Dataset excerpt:
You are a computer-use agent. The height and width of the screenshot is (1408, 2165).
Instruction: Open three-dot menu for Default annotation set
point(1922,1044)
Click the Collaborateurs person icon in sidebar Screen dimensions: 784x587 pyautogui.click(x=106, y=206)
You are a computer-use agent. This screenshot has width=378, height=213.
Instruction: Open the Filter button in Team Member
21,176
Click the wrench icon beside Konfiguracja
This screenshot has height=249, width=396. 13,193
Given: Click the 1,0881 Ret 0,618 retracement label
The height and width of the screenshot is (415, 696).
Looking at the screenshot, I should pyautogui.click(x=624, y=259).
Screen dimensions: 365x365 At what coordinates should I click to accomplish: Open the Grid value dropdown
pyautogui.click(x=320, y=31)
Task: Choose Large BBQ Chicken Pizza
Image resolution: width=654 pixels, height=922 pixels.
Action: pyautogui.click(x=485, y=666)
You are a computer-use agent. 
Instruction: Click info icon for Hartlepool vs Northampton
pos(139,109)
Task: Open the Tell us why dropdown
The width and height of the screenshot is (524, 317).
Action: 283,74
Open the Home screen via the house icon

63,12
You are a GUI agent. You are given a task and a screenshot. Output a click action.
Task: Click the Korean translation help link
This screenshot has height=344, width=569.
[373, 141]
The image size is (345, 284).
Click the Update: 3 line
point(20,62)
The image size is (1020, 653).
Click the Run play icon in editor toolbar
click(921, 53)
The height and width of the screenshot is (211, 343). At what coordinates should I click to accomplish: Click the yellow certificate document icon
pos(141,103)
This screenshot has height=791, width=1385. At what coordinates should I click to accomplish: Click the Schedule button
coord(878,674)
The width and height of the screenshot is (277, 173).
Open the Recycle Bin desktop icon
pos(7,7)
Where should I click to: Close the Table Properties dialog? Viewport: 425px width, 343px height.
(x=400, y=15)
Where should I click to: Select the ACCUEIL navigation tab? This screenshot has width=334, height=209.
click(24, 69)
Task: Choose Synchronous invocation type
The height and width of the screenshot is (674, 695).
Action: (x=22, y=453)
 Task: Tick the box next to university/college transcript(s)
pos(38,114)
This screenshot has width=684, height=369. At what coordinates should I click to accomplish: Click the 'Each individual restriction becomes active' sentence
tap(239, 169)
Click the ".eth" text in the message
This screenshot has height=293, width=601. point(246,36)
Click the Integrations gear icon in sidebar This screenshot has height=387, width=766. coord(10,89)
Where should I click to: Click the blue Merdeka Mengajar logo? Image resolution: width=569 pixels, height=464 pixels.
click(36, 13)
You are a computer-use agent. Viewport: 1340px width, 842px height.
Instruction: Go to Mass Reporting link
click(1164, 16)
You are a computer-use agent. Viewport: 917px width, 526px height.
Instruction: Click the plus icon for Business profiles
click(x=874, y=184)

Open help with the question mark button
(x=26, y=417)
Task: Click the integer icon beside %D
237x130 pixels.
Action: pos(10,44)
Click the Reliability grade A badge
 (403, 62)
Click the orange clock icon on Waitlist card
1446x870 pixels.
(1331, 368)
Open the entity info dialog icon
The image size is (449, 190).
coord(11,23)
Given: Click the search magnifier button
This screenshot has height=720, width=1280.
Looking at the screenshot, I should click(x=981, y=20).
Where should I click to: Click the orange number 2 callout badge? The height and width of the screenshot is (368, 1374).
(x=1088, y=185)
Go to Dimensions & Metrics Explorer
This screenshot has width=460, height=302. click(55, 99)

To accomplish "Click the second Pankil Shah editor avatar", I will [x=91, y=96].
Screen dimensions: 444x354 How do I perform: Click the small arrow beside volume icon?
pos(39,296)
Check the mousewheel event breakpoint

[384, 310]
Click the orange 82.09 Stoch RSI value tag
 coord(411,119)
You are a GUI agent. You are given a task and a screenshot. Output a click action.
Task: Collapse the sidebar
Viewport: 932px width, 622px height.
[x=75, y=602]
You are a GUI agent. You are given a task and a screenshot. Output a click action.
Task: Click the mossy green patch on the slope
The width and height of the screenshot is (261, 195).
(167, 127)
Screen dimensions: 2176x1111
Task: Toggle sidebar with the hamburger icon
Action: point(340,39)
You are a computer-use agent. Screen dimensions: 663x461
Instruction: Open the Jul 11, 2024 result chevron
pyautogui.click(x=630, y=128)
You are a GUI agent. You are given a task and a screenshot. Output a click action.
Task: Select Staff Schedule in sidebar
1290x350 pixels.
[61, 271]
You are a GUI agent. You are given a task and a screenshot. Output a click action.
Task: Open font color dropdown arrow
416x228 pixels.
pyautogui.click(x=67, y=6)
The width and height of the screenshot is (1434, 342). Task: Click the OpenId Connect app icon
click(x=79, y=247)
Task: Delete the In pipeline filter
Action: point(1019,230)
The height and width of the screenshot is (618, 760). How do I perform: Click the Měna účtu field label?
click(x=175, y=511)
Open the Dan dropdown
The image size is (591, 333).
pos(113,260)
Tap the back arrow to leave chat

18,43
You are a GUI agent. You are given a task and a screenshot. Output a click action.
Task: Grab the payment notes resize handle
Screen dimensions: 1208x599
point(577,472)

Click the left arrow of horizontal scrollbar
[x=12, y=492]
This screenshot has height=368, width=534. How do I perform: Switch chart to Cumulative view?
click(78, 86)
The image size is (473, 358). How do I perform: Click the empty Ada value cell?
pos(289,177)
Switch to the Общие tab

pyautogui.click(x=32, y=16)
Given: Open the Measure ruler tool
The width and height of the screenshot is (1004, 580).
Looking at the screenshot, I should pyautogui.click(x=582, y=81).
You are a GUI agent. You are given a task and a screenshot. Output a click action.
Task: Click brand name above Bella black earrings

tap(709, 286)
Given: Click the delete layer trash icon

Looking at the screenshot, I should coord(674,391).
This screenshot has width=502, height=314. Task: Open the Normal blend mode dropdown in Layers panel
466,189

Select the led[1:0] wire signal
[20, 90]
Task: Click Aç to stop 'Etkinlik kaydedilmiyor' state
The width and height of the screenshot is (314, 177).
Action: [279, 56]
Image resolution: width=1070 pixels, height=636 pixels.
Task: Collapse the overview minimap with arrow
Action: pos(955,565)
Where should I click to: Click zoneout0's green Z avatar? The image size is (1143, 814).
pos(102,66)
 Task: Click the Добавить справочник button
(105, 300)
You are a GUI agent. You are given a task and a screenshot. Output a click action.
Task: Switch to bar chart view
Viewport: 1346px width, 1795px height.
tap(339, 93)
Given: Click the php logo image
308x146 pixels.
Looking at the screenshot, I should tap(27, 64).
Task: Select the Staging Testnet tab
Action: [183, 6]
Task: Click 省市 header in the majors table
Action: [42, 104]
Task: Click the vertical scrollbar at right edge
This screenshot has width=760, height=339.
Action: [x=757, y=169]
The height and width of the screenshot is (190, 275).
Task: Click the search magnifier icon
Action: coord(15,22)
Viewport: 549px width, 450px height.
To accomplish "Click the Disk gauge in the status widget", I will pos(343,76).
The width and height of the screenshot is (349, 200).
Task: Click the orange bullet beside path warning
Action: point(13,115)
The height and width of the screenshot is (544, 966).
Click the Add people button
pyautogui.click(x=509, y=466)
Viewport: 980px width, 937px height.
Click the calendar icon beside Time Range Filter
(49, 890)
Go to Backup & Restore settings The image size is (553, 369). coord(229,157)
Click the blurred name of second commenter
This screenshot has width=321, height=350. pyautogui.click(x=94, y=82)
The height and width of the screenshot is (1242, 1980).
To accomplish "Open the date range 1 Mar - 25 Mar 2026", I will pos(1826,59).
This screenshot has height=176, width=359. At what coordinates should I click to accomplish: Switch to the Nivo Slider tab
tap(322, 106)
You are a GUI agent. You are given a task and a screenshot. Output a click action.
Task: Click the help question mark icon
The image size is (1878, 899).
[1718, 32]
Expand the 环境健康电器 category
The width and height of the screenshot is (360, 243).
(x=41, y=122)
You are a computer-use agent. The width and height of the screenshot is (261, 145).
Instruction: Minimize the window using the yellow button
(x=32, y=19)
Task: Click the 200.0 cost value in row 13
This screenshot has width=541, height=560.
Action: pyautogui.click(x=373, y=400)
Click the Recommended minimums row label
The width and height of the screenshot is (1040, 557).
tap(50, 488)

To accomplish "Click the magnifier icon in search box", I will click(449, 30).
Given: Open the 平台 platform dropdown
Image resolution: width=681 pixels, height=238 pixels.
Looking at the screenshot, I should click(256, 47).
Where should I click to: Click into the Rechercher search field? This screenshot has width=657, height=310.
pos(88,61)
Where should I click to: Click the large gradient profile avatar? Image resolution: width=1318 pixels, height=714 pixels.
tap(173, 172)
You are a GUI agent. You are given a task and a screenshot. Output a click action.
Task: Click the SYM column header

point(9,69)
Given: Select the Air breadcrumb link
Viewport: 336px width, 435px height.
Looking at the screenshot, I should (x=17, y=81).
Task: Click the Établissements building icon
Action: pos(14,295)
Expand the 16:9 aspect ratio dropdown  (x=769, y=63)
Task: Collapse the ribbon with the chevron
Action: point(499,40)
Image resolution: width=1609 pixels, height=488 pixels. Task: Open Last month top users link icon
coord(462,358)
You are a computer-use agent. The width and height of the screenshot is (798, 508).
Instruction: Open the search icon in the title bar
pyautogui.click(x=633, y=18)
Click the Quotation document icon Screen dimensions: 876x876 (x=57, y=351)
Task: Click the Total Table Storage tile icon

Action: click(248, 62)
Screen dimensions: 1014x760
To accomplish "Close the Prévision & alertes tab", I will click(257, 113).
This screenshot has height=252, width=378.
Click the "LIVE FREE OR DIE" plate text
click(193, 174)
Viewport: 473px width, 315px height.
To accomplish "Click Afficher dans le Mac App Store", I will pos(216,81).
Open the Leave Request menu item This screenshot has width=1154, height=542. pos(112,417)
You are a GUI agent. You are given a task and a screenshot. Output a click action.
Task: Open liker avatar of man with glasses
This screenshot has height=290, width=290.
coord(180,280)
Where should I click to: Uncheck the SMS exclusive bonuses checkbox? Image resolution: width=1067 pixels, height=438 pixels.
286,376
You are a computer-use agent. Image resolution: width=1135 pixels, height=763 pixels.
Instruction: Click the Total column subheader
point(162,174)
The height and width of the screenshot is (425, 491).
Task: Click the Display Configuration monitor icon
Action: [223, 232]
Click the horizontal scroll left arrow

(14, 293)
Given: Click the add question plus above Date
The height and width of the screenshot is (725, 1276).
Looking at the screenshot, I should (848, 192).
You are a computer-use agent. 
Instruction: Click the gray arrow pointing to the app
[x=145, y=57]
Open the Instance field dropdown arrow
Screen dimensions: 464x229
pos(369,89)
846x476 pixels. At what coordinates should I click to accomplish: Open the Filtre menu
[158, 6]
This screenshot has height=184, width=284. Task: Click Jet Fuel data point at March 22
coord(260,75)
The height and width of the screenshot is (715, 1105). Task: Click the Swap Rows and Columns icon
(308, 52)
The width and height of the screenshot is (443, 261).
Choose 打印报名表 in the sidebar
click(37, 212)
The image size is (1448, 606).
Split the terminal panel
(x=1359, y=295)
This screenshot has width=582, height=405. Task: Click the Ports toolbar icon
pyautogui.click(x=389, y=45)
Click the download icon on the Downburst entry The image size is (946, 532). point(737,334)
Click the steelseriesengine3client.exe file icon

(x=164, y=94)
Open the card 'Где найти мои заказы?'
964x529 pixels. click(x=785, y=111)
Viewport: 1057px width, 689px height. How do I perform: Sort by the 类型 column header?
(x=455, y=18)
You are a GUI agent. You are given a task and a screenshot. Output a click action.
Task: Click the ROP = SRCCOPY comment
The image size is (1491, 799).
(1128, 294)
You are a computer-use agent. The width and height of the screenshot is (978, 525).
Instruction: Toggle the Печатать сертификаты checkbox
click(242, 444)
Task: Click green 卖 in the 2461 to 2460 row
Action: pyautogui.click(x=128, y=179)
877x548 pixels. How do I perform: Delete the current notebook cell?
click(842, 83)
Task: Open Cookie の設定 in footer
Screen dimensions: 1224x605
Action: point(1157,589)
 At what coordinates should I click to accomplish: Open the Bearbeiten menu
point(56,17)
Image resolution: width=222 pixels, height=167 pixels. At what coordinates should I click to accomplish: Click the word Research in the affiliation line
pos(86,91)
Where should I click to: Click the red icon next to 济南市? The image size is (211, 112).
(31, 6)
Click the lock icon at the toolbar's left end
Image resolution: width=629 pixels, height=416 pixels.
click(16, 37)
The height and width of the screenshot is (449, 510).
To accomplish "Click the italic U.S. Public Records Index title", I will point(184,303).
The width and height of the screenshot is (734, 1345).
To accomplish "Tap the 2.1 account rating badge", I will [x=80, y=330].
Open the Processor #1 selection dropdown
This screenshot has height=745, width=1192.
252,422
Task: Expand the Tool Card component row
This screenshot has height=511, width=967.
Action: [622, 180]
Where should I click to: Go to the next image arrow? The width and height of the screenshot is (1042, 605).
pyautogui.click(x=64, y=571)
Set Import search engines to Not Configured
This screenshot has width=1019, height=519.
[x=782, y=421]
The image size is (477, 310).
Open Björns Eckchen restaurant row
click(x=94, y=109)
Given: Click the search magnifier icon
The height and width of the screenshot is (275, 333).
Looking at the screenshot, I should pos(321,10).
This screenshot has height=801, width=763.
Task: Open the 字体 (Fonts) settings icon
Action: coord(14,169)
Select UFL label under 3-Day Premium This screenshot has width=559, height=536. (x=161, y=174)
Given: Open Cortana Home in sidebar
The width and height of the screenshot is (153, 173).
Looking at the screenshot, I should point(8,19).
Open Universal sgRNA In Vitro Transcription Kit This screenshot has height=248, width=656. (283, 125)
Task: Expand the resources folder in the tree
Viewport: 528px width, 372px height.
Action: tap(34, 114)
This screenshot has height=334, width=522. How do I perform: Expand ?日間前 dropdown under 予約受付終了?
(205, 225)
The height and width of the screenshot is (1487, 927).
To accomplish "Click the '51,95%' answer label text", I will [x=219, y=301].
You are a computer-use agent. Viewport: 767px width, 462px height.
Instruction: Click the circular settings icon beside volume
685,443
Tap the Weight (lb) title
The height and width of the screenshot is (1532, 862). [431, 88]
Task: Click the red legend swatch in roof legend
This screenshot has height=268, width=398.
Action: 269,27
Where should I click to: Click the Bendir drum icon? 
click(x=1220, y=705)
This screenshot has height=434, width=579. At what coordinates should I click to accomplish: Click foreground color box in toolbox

_GOAL:_ Retype the records exactly, from the line with "Where should I click to: Click the red" through the line with "Open Universal sgRNA", including both of those lines.

_OUTPUT FOR THIS TASK:_
Where should I click to: Click the red icon next to 济南市? The image size is (211, 112).
(31, 6)
Click the lock icon at the toolbar's left end
Image resolution: width=629 pixels, height=416 pixels.
click(16, 37)
The height and width of the screenshot is (449, 510).
To accomplish "Click the italic U.S. Public Records Index title", I will point(184,303).
The width and height of the screenshot is (734, 1345).
To accomplish "Tap the 2.1 account rating badge", I will [x=80, y=330].
Open the Processor #1 selection dropdown
This screenshot has height=745, width=1192.
252,422
Task: Expand the Tool Card component row
This screenshot has height=511, width=967.
Action: [622, 180]
Where should I click to: Go to the next image arrow? The width and height of the screenshot is (1042, 605).
pyautogui.click(x=64, y=571)
Set Import search engines to Not Configured
This screenshot has width=1019, height=519.
[x=782, y=421]
The image size is (477, 310).
Open Björns Eckchen restaurant row
click(x=94, y=109)
Given: Click the search magnifier icon
The height and width of the screenshot is (275, 333).
Looking at the screenshot, I should pos(321,10).
This screenshot has height=801, width=763.
Task: Open the 字体 (Fonts) settings icon
Action: coord(14,169)
Select UFL label under 3-Day Premium This screenshot has width=559, height=536. (x=161, y=174)
Given: Open Cortana Home in sidebar
The width and height of the screenshot is (153, 173).
Looking at the screenshot, I should point(8,19).
Open Universal sgRNA In Vitro Transcription Kit This screenshot has height=248, width=656. (283, 125)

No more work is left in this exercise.